• [Problem to solve]
Copy out each of the items below word for word, without any changes.

Collected data entries:

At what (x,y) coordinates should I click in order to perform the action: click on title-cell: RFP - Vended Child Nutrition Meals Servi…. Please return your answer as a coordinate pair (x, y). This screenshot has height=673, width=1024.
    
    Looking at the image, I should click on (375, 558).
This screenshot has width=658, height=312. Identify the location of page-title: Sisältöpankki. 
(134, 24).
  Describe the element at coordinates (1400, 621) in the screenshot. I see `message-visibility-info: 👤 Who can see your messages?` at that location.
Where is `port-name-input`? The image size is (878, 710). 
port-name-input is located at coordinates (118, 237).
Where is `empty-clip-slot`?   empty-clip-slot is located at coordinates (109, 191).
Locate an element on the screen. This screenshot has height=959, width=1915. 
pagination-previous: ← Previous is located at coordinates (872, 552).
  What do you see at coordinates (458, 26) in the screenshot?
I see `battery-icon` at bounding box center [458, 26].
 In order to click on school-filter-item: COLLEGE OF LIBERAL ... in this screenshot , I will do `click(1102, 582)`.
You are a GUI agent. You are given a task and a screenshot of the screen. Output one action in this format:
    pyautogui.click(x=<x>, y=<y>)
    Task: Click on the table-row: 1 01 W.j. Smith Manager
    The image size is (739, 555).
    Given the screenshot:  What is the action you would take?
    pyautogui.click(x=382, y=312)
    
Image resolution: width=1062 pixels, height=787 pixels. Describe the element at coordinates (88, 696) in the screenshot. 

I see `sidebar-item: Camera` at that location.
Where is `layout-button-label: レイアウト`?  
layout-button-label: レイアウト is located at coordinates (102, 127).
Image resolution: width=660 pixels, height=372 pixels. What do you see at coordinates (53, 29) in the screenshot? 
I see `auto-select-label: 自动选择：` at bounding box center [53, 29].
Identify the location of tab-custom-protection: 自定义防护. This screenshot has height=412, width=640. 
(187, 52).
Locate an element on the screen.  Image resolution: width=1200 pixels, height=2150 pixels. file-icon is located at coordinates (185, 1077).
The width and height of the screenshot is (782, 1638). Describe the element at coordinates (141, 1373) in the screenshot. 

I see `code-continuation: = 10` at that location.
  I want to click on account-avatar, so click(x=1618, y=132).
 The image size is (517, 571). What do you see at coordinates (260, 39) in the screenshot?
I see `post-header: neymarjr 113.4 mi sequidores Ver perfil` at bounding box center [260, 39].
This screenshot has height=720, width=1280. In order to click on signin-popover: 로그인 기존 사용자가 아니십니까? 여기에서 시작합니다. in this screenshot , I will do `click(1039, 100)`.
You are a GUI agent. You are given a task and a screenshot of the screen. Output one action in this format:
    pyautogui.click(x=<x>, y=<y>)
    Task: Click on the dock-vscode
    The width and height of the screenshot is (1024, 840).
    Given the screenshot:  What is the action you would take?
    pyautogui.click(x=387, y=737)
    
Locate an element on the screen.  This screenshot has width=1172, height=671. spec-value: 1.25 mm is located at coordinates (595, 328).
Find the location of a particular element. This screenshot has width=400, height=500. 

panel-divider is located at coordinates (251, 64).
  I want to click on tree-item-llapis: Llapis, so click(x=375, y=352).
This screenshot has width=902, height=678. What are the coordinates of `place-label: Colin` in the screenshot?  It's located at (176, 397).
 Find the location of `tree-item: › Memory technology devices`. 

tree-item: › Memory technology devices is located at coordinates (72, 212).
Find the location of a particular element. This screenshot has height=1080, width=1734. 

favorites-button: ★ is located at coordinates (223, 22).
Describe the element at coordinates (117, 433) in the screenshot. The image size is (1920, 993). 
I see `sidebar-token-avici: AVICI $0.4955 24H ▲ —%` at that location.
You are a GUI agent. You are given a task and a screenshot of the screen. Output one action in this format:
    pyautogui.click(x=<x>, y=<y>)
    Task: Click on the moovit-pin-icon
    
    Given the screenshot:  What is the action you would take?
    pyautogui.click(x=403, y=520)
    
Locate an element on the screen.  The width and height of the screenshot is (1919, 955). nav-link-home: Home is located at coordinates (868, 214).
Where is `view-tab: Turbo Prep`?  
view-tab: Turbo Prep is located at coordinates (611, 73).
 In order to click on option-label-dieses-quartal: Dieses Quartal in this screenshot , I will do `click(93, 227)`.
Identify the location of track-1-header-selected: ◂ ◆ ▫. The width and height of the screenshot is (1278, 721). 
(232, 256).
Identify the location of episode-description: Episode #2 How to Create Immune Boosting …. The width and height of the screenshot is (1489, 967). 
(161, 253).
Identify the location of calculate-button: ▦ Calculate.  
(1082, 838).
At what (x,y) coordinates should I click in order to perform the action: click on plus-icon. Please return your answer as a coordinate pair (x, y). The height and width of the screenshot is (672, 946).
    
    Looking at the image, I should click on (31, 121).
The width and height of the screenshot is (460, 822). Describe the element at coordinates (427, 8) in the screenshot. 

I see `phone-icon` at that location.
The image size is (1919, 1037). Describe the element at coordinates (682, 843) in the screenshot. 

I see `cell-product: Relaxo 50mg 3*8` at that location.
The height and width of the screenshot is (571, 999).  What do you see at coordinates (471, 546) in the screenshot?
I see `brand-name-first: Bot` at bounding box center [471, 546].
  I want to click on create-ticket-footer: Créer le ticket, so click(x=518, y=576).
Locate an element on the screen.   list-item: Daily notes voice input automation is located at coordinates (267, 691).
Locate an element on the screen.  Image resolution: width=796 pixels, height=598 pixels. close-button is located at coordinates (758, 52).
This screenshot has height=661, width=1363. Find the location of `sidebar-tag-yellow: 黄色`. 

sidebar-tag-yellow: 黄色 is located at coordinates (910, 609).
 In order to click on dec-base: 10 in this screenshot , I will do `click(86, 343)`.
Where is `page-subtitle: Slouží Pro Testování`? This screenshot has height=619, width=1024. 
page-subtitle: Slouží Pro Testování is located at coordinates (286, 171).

• [Exercise output]
At what (x,y) coordinates should I click in order to perform the action: click on title-cell: RFP - Vended Child Nutrition Meals Servi…. Please return your answer as a coordinate pair (x, y). This screenshot has height=673, width=1024.
    
    Looking at the image, I should click on (375, 558).
This screenshot has width=658, height=312. Identify the location of page-title: Sisältöpankki. 
(134, 24).
  Describe the element at coordinates (1400, 621) in the screenshot. I see `message-visibility-info: 👤 Who can see your messages?` at that location.
Where is `port-name-input`? The image size is (878, 710). 
port-name-input is located at coordinates (118, 237).
Where is `empty-clip-slot`?   empty-clip-slot is located at coordinates (109, 191).
Locate an element on the screen. This screenshot has height=959, width=1915. 
pagination-previous: ← Previous is located at coordinates (872, 552).
  What do you see at coordinates (458, 26) in the screenshot?
I see `battery-icon` at bounding box center [458, 26].
 In order to click on school-filter-item: COLLEGE OF LIBERAL ... in this screenshot , I will do `click(1102, 582)`.
You are a GUI agent. You are given a task and a screenshot of the screen. Output one action in this format:
    pyautogui.click(x=<x>, y=<y>)
    Task: Click on the table-row: 1 01 W.j. Smith Manager
    The image size is (739, 555).
    Given the screenshot:  What is the action you would take?
    pyautogui.click(x=382, y=312)
    
Image resolution: width=1062 pixels, height=787 pixels. Describe the element at coordinates (88, 696) in the screenshot. 

I see `sidebar-item: Camera` at that location.
Where is `layout-button-label: レイアウト`?  
layout-button-label: レイアウト is located at coordinates (102, 127).
Image resolution: width=660 pixels, height=372 pixels. What do you see at coordinates (53, 29) in the screenshot? 
I see `auto-select-label: 自动选择：` at bounding box center [53, 29].
Identify the location of tab-custom-protection: 自定义防护. This screenshot has height=412, width=640. 
(187, 52).
Locate an element on the screen.  Image resolution: width=1200 pixels, height=2150 pixels. file-icon is located at coordinates (185, 1077).
The width and height of the screenshot is (782, 1638). Describe the element at coordinates (141, 1373) in the screenshot. 

I see `code-continuation: = 10` at that location.
  I want to click on account-avatar, so click(x=1618, y=132).
 The image size is (517, 571). What do you see at coordinates (260, 39) in the screenshot?
I see `post-header: neymarjr 113.4 mi sequidores Ver perfil` at bounding box center [260, 39].
This screenshot has height=720, width=1280. In order to click on signin-popover: 로그인 기존 사용자가 아니십니까? 여기에서 시작합니다. in this screenshot , I will do `click(1039, 100)`.
You are a GUI agent. You are given a task and a screenshot of the screen. Output one action in this format:
    pyautogui.click(x=<x>, y=<y>)
    Task: Click on the dock-vscode
    The width and height of the screenshot is (1024, 840).
    Given the screenshot:  What is the action you would take?
    pyautogui.click(x=387, y=737)
    
Locate an element on the screen.  This screenshot has width=1172, height=671. spec-value: 1.25 mm is located at coordinates (595, 328).
Find the location of a particular element. This screenshot has width=400, height=500. 

panel-divider is located at coordinates (251, 64).
  I want to click on tree-item-llapis: Llapis, so click(x=375, y=352).
This screenshot has width=902, height=678. What are the coordinates of `place-label: Colin` in the screenshot?  It's located at (176, 397).
 Find the location of `tree-item: › Memory technology devices`. 

tree-item: › Memory technology devices is located at coordinates (72, 212).
Find the location of a particular element. This screenshot has height=1080, width=1734. 

favorites-button: ★ is located at coordinates (223, 22).
Describe the element at coordinates (117, 433) in the screenshot. The image size is (1920, 993). 
I see `sidebar-token-avici: AVICI $0.4955 24H ▲ —%` at that location.
You are a GUI agent. You are given a task and a screenshot of the screen. Output one action in this format:
    pyautogui.click(x=<x>, y=<y>)
    Task: Click on the moovit-pin-icon
    
    Given the screenshot:  What is the action you would take?
    pyautogui.click(x=403, y=520)
    
Locate an element on the screen.  The width and height of the screenshot is (1919, 955). nav-link-home: Home is located at coordinates (868, 214).
Where is `view-tab: Turbo Prep`?  
view-tab: Turbo Prep is located at coordinates (611, 73).
 In order to click on option-label-dieses-quartal: Dieses Quartal in this screenshot , I will do `click(93, 227)`.
Identify the location of track-1-header-selected: ◂ ◆ ▫. The width and height of the screenshot is (1278, 721). 
(232, 256).
Identify the location of episode-description: Episode #2 How to Create Immune Boosting …. The width and height of the screenshot is (1489, 967). 
(161, 253).
Identify the location of calculate-button: ▦ Calculate.  
(1082, 838).
At what (x,y) coordinates should I click in order to perform the action: click on plus-icon. Please return your answer as a coordinate pair (x, y). The height and width of the screenshot is (672, 946).
    
    Looking at the image, I should click on (31, 121).
The width and height of the screenshot is (460, 822). Describe the element at coordinates (427, 8) in the screenshot. 

I see `phone-icon` at that location.
The image size is (1919, 1037). Describe the element at coordinates (682, 843) in the screenshot. 

I see `cell-product: Relaxo 50mg 3*8` at that location.
The height and width of the screenshot is (571, 999).  What do you see at coordinates (471, 546) in the screenshot?
I see `brand-name-first: Bot` at bounding box center [471, 546].
  I want to click on create-ticket-footer: Créer le ticket, so click(x=518, y=576).
Locate an element on the screen.   list-item: Daily notes voice input automation is located at coordinates (267, 691).
Locate an element on the screen.  Image resolution: width=796 pixels, height=598 pixels. close-button is located at coordinates (758, 52).
This screenshot has height=661, width=1363. Find the location of `sidebar-tag-yellow: 黄色`. 

sidebar-tag-yellow: 黄色 is located at coordinates (910, 609).
 In order to click on dec-base: 10 in this screenshot , I will do `click(86, 343)`.
Where is `page-subtitle: Slouží Pro Testování`? This screenshot has height=619, width=1024. 
page-subtitle: Slouží Pro Testování is located at coordinates (286, 171).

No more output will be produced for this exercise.